9.6 Confidence Intervals and Hypothesis Tests
Learning Objectives
- Practice calculating confidence intervals.
- Practice performing hypothesis tests.
- Practice calculating the power of a hypothesis test.
Useful Functions
- Use
BSDA::z.test()$conf.int
to calculate confidence intervals using the Z-statistic. - Use
t.test()$conf.int
to calculate confidence intervals using the t-statistic, - Use
asbio::power.z.test()
to calculate the power of a Z-test versus a specific alternative.
Dataset: Weather Data
In this assignment we will look at 4 years of monthly weather data. Download the dataset or copy the dataset’s URL here: weatherData_lab6.csv.
Note: This code as written will only work if you download the dataset to your working directory. You can also replace weatherData_lab6.csv
with the URL above.
weatherData <- readr::read_csv('weatherData_lab6.csv')
weatherData
## # A tibble: 54 × 6
## DATE Year Month RainDays MaxTemp MinTemp
## <int> <int> <int> <int> <int> <int>
## 1 19940301 1994 3 0 133 91
## 2 19940401 1994 4 0 159 118
## 3 19940501 1994 5 0 198 150
## 4 19940601 1994 6 0 210 159
## 5 19940701 1994 7 0 260 205
## 6 19940801 1994 8 0 255 200
## 7 19940901 1994 9 0 221 180
## 8 19941001 1994 10 0 163 124
## 9 19941101 1994 11 1 93 61
## 10 19941201 1994 12 4 87 58
## # ... with 44 more rows
For most of this assignment, we will focus on the MaxTemp variable. This represents the maximum temperature observed each month. Note that the MaxTemp
data are given in degrees Celsius x 10, so we scale it back down to degrees Celsius by dividing by 10 below.

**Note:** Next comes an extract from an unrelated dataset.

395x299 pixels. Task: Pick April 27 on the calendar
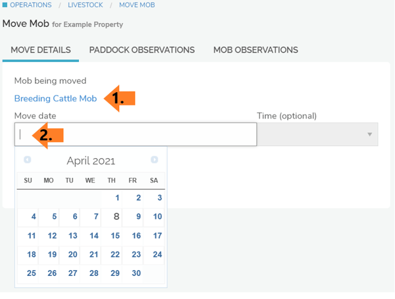[x=73, y=273]
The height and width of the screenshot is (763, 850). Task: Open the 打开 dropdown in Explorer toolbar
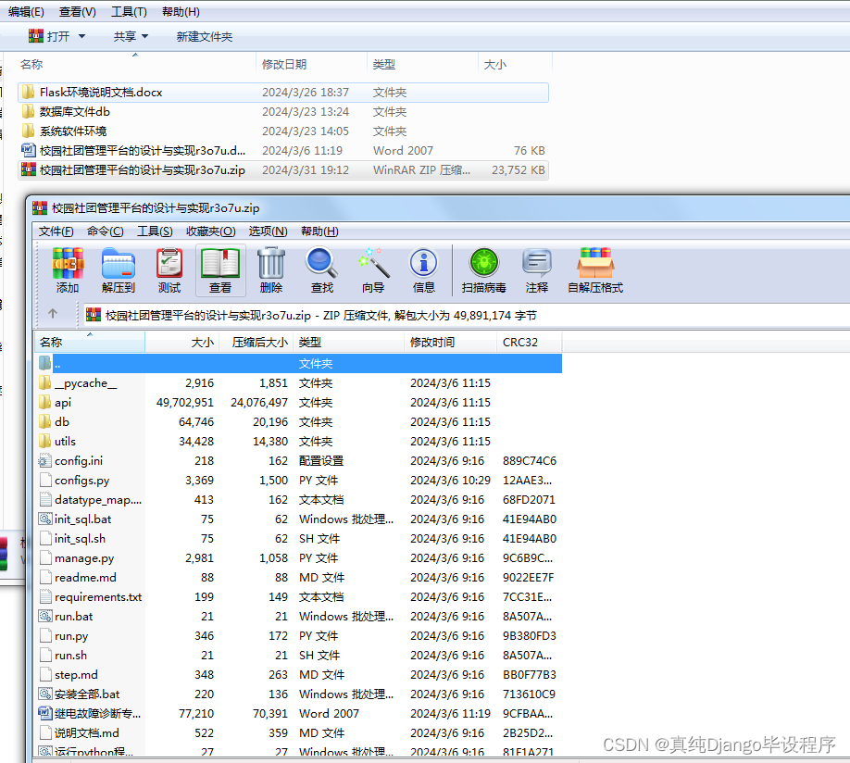57,36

MaxTemp <- weatherData$MaxTemp / 10
Month <- weatherData$Month
Let us look at the data first.
par(mfrow = c(1, 3), omi = c(0, 0, .3, 0))
boxplot(MaxTemp, ylab = "Maximum Temperature", main = "Box plot")
hist(MaxTemp, freq = FALSE, col = "steelblue",
xlab = "Maximum Temperature", main = "Histogram")
mtext("Maximum Temperature Distribution", outer = TRUE, side = 3, line = -1)
plot(Month, MaxTemp, col = rgb(0, 0.4, 0, 0.5), pch = 16,
xlab = "Month Number in Year", ylab = "Maximum Temperature", main="Time Trend")
summary(MaxTemp)
## Min. 1st Qu. Median Mean 3rd Qu. Max.
## 7.30 11.92 15.90 16.90 21.95 26.90
9.6.1 Confidence intervals and hypothesis tests for means
- How many observations are in your sample?
Calculate a 95% confidence interval for the population mean of the MaxTemp variable \(\mu\) using a t-interval.
What is the lower bound of this t-interval?
What is the upper bound of this t-interval?
Calculate a 95% confidence interval for the population mean of the MaxTemp variable \(\mu\) using a Z-interval, assuming that the population standard deviation is the same as the sample standard deviation.
What is the lower bound of this Z-interval?
What is the upper bound of this Z-interval?
Calculate a 95% confidence interval for the population mean of the MaxTemp variable \(\mu\) using the empirical rule (recall the empirical rule tells us that 95% probability is within 2 standard deviations of the mean of a Normal distribution).
What is the lower bound of this empirical interval?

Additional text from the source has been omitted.